Looking now at Jim Pettit's admirable 3D interactives of monthly and weekly PIOMAS in #1055 (works in Firefox but not latest Opera) but not thrilled with lack of grayscale 'floor' and use of gregorian calendar (winter solstice off, lunar cycle off and irrelevant, weeks and months arbitrary units), I chased down the original daily data set at UW (which consists of 38 years x 365 days in three columns year-day#-km3 covering 1979-2016.

http://psc.apl.uw.edu/research/projects/arctic-sea-ice-volume-anomaly/data/

Bringing this into a year by day rectangular array, fleshing out the missing months of 2016 based on July 2016's average fraction of 2015 (0.884), normalizing by multiplying every entry by the quotient of the global maximum in 255 and rounding to integers in [0.255] or rather in this data set [85,255], this text file can be imported as a 32-bit grayscale using Import --> Text Image... in ImageJ, which converts correctly to 8-bit (provided Edit --> Options --> Conversions has 'Scale when converting' de-checked, preventing rescaling to [0.255]).

The txt attachment below provides the final numerical array used to make the initial image.

Back in olden times, everyone was familiar with the exact 1-1 correspondence of numerical data arrays and pixel arrays of the same dimensions (pictures) as numbers in the graphics engine drove the monitor display voltages. Today however it is surprisingly hard to find software other than matlab and imageJ comfortable with the back-and-forth (which extends with three array stacks to RGB, HSV etc).

To reiterate, all 38 years of daily Piomas data can be displayed as a simple 14k grayscale that is 365 pixels wide and 38 pixels high (UW drops day 366 of leap years). The grayscale value of each pixel is proportional to the volume of ice in the year of its row and day of its column.

If you read out the grayscale value by mousing over it, say 246 gray for day 71 of 1979, and divided by scaling normalization used (7.719), you recover UW's tabled ice volume for that day and year, 31.839 km3.

The Piomas data scarcely has the level of precision indicated so 232 values ranging 0 to 4,294,967,295 is also excessive. The actual ice volume on that day might have been somewhere between 30 and 33 instead of the 31.839 km3 reported. But let's play along in 32-bit because day to day relative values might be better and then drop to 8-bit at the end.

When should a numeric array be recast as an image? Always: it's far easier and faster to manipulate data using image tools and see patterns and trends. For example, the Piomas data can be contoured in interactive 3D right from ImageJ's Analyze --> 3D surface Plot --> Isolines.

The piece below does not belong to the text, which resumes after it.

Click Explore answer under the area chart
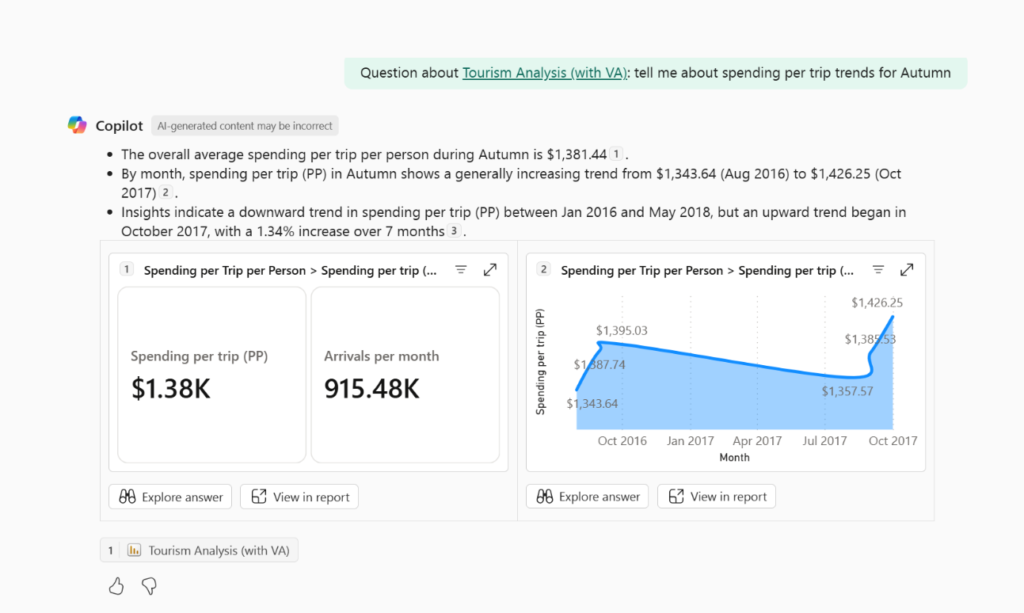The image size is (1024, 613). click(x=587, y=497)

The initial image is quite small at 13,870 = 38 x 365 pixels and a little tricky to faithfully enlarge without unwanted interpolation: chose 'none' instead of bicubic etc and restrict to integral multiples to say triple the size of individual pixels without them being affected by neighboring values, as in the 3rd image below (which had to be removed because its width was throwing off forum display of the other images).

You can always drop down to the underlying spreadsheet and replicate an image operation with numbers (eg for line graphs or statistical analysis) but when was the last time you looked at the numerical array underlying a Landsat image or built a 36 layer spreadsheet for the Modis channels?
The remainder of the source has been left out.